A great source to look that may help you at is the SBA.gov site. There may not specifically be a sample plan for a clothing line, but the samples are really only to get your mind moving and then you have to sit down and write your own by working out all the questions the biz plan forces you to examine and resolve. It's not like a template website, where you grab a generic design and simply change the title and and some simple text and whalah! it's done. Writing a business plan is a very in depth look at all aspects of YOUR business. Maybe these couple links will be helpful.

Small Business Administration - Get Ready

Small Business Administration - Write a Business Plan

Oh yeah, and these are free


----------



## Binary01

thanks....

i have been copy/pasting what i think will work..... i have 12 pages so far........ not sure how long it has to be or what...... but hopefully i can get some feedback from this person i'm supposed to meet with......

i have realized alot of little things that i might be able to use for marketing by typing all this stuff out........

b


----------



## robi

237am said:


> i have been copy/pasting what i think will work.....
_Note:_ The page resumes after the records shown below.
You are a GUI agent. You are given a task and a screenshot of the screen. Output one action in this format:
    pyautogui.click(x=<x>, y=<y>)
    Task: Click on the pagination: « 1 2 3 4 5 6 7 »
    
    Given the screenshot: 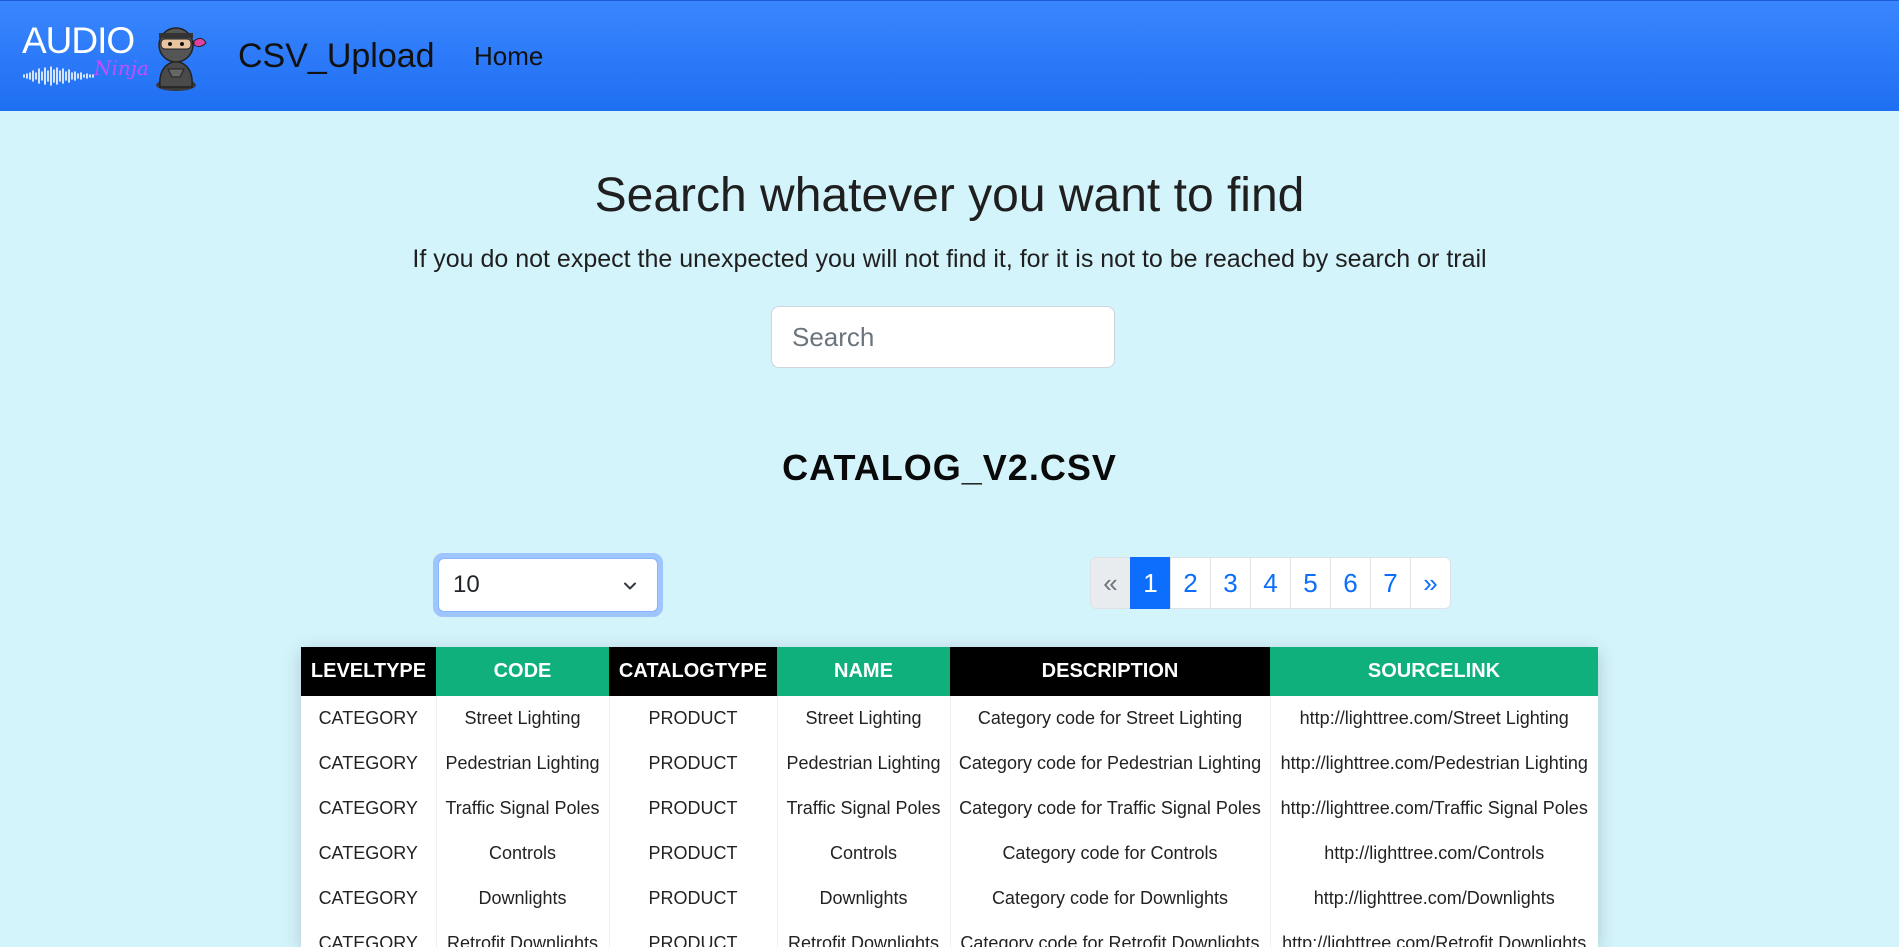 What is the action you would take?
    pyautogui.click(x=1270, y=583)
 That's exactly what you _don't_ want to do! LOL The plan really is something unique to only _your_ business. There's nothing to copy/paste! These are questions/answers only you can answer in regards to you own biz specifically. Spend some time working thru the links with paper & pen in hand... it will take you a *good while* to be able to work thru everything. Good luck


----------



## Binary01

figures i would edit things out and add things once i get the ball rolling...... just need to get some questions/sections that i wouldnt normally think of or breakdown.......


----------



## Jasonda

Toronto Fashion Incubator has a business plan template that you can buy. I bought it. It's pretty good, and specific to the industry. They also sell a guide that is good as well.. you can buy both together for $47. It's made for the Canadian market but you can adjust it to the US market pretty easily. Toronto Fashion Incubator :: fashion toronto incubator (under "Shop")

I also searched for a long time for a free one with no luck.


----------



## Binary01

thanks...i'll look into that............... and i havent found anything thats close for templates either.....

b


----------